WHAT IS EXPECTED: Write out the listing beneath this instruction in its entirety, exactly as it reads.

Start of RECORDS FOR THE EXERCISE

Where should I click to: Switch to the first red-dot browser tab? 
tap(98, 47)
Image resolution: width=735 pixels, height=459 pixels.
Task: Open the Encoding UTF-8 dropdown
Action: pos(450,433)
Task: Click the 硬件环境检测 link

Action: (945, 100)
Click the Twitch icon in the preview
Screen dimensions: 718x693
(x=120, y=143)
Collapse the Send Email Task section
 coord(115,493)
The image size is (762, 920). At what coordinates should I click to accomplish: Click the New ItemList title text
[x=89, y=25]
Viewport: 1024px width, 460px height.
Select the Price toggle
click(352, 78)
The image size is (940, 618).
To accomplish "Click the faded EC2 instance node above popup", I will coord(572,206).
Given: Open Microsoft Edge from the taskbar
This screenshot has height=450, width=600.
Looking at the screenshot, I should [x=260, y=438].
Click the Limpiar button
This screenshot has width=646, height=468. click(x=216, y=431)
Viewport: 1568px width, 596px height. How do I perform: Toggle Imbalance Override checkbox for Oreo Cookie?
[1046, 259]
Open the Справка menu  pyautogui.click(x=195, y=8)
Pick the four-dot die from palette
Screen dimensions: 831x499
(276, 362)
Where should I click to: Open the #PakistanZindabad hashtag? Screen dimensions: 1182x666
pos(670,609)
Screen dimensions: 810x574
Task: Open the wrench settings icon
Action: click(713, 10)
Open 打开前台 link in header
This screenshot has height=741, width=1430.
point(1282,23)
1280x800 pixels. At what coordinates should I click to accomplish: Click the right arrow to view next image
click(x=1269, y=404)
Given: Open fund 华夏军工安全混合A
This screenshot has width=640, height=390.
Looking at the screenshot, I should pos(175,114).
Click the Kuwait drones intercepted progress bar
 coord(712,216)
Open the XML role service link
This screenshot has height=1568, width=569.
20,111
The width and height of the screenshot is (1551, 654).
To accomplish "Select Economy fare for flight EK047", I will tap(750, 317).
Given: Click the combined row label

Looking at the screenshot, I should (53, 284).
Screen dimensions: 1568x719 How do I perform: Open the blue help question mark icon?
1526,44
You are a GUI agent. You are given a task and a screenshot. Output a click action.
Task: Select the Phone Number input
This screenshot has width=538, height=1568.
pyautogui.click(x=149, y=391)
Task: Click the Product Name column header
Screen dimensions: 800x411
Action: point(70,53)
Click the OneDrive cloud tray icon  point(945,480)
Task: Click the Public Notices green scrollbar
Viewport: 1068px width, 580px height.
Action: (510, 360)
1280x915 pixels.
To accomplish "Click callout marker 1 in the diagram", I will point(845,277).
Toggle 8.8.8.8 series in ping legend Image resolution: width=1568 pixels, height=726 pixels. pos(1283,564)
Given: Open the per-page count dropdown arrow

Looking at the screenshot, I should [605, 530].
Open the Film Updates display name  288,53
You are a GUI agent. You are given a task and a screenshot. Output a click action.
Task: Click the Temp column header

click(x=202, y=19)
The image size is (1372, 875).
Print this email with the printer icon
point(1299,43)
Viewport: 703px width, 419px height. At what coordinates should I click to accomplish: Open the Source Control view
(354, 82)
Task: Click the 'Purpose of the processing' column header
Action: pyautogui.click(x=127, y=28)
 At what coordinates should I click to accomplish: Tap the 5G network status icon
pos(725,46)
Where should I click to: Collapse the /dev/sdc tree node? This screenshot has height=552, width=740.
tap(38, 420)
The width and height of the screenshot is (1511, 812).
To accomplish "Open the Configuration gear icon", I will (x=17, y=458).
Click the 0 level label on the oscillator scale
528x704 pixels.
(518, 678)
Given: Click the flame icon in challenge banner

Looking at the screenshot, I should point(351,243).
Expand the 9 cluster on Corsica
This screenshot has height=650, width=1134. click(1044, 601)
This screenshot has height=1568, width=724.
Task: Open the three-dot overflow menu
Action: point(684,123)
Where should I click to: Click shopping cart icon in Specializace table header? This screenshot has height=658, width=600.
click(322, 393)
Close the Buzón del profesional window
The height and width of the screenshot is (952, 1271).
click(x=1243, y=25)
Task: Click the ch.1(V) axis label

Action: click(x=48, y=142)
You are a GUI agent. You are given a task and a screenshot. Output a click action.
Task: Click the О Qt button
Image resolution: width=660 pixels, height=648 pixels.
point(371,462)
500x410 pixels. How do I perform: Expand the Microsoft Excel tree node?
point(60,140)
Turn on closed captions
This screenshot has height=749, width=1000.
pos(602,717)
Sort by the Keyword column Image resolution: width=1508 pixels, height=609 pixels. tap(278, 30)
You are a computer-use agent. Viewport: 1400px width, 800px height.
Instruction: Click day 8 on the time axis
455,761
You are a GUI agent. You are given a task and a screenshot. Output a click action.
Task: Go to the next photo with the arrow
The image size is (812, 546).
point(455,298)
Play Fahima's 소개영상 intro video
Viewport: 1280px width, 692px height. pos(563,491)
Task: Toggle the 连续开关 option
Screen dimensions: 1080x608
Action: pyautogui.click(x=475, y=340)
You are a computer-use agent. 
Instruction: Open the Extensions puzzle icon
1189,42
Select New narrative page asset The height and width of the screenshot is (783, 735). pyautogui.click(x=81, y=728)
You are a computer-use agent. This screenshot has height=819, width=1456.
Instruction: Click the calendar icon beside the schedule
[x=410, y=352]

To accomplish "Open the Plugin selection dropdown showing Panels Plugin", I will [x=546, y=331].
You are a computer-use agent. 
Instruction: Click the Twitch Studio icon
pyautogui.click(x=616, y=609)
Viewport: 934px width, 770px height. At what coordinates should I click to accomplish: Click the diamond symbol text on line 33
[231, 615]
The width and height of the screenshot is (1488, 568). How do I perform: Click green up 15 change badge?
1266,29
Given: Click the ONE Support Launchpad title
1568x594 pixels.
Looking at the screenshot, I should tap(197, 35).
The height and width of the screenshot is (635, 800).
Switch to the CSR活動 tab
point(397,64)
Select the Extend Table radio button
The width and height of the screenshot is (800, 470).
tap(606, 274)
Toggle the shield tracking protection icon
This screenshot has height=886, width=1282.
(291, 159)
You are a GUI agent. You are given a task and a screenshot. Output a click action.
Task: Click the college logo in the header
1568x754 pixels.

End of RECORDS FOR THE EXERCISE

SOLUTION FOR THIS EXERCISE:
Where should I click to: Switch to the first red-dot browser tab? 
tap(98, 47)
Image resolution: width=735 pixels, height=459 pixels.
Task: Open the Encoding UTF-8 dropdown
Action: pos(450,433)
Task: Click the 硬件环境检测 link

Action: (945, 100)
Click the Twitch icon in the preview
Screen dimensions: 718x693
(x=120, y=143)
Collapse the Send Email Task section
 coord(115,493)
The image size is (762, 920). At what coordinates should I click to accomplish: Click the New ItemList title text
[x=89, y=25]
Viewport: 1024px width, 460px height.
Select the Price toggle
click(352, 78)
The image size is (940, 618).
To accomplish "Click the faded EC2 instance node above popup", I will coord(572,206).
Given: Open Microsoft Edge from the taskbar
This screenshot has height=450, width=600.
Looking at the screenshot, I should [x=260, y=438].
Click the Limpiar button
This screenshot has width=646, height=468. click(x=216, y=431)
Viewport: 1568px width, 596px height. How do I perform: Toggle Imbalance Override checkbox for Oreo Cookie?
[1046, 259]
Open the Справка menu  pyautogui.click(x=195, y=8)
Pick the four-dot die from palette
Screen dimensions: 831x499
(276, 362)
Where should I click to: Open the #PakistanZindabad hashtag? Screen dimensions: 1182x666
pos(670,609)
Screen dimensions: 810x574
Task: Open the wrench settings icon
Action: click(713, 10)
Open 打开前台 link in header
This screenshot has height=741, width=1430.
point(1282,23)
1280x800 pixels. At what coordinates should I click to accomplish: Click the right arrow to view next image
click(x=1269, y=404)
Given: Open fund 华夏军工安全混合A
This screenshot has width=640, height=390.
Looking at the screenshot, I should pos(175,114).
Click the Kuwait drones intercepted progress bar
 coord(712,216)
Open the XML role service link
This screenshot has height=1568, width=569.
20,111
The width and height of the screenshot is (1551, 654).
To accomplish "Select Economy fare for flight EK047", I will tap(750, 317).
Given: Click the combined row label

Looking at the screenshot, I should (53, 284).
Screen dimensions: 1568x719 How do I perform: Open the blue help question mark icon?
1526,44
You are a GUI agent. You are given a task and a screenshot. Output a click action.
Task: Select the Phone Number input
This screenshot has width=538, height=1568.
pyautogui.click(x=149, y=391)
Task: Click the Product Name column header
Screen dimensions: 800x411
Action: point(70,53)
Click the OneDrive cloud tray icon  point(945,480)
Task: Click the Public Notices green scrollbar
Viewport: 1068px width, 580px height.
Action: (510, 360)
1280x915 pixels.
To accomplish "Click callout marker 1 in the diagram", I will point(845,277).
Toggle 8.8.8.8 series in ping legend Image resolution: width=1568 pixels, height=726 pixels. pos(1283,564)
Given: Open the per-page count dropdown arrow

Looking at the screenshot, I should [605, 530].
Open the Film Updates display name  288,53
You are a GUI agent. You are given a task and a screenshot. Output a click action.
Task: Click the Temp column header

click(x=202, y=19)
The image size is (1372, 875).
Print this email with the printer icon
point(1299,43)
Viewport: 703px width, 419px height. At what coordinates should I click to accomplish: Open the Source Control view
(354, 82)
Task: Click the 'Purpose of the processing' column header
Action: pyautogui.click(x=127, y=28)
 At what coordinates should I click to accomplish: Tap the 5G network status icon
pos(725,46)
Where should I click to: Collapse the /dev/sdc tree node? This screenshot has height=552, width=740.
tap(38, 420)
The width and height of the screenshot is (1511, 812).
To accomplish "Open the Configuration gear icon", I will (x=17, y=458).
Click the 0 level label on the oscillator scale
528x704 pixels.
(518, 678)
Given: Click the flame icon in challenge banner

Looking at the screenshot, I should point(351,243).
Expand the 9 cluster on Corsica
This screenshot has height=650, width=1134. click(1044, 601)
This screenshot has height=1568, width=724.
Task: Open the three-dot overflow menu
Action: point(684,123)
Where should I click to: Click shopping cart icon in Specializace table header? This screenshot has height=658, width=600.
click(322, 393)
Close the Buzón del profesional window
The height and width of the screenshot is (952, 1271).
click(x=1243, y=25)
Task: Click the ch.1(V) axis label

Action: click(x=48, y=142)
You are a GUI agent. You are given a task and a screenshot. Output a click action.
Task: Click the О Qt button
Image resolution: width=660 pixels, height=648 pixels.
point(371,462)
500x410 pixels. How do I perform: Expand the Microsoft Excel tree node?
point(60,140)
Turn on closed captions
This screenshot has height=749, width=1000.
pos(602,717)
Sort by the Keyword column Image resolution: width=1508 pixels, height=609 pixels. tap(278, 30)
You are a computer-use agent. Viewport: 1400px width, 800px height.
Instruction: Click day 8 on the time axis
455,761
You are a GUI agent. You are given a task and a screenshot. Output a click action.
Task: Go to the next photo with the arrow
The image size is (812, 546).
point(455,298)
Play Fahima's 소개영상 intro video
Viewport: 1280px width, 692px height. pos(563,491)
Task: Toggle the 连续开关 option
Screen dimensions: 1080x608
Action: pyautogui.click(x=475, y=340)
You are a computer-use agent. 
Instruction: Open the Extensions puzzle icon
1189,42
Select New narrative page asset The height and width of the screenshot is (783, 735). pyautogui.click(x=81, y=728)
You are a computer-use agent. This screenshot has height=819, width=1456.
Instruction: Click the calendar icon beside the schedule
[x=410, y=352]

To accomplish "Open the Plugin selection dropdown showing Panels Plugin", I will [x=546, y=331].
You are a computer-use agent. 
Instruction: Click the Twitch Studio icon
pyautogui.click(x=616, y=609)
Viewport: 934px width, 770px height. At what coordinates should I click to accomplish: Click the diamond symbol text on line 33
[231, 615]
The width and height of the screenshot is (1488, 568). How do I perform: Click green up 15 change badge?
1266,29
Given: Click the ONE Support Launchpad title
1568x594 pixels.
Looking at the screenshot, I should tap(197, 35).
The height and width of the screenshot is (635, 800).
Switch to the CSR活動 tab
point(397,64)
Select the Extend Table radio button
The width and height of the screenshot is (800, 470).
tap(606, 274)
Toggle the shield tracking protection icon
This screenshot has height=886, width=1282.
(291, 159)
You are a GUI agent. You are given a task and a screenshot. Output a click action.
Task: Click the college logo in the header
1568x754 pixels.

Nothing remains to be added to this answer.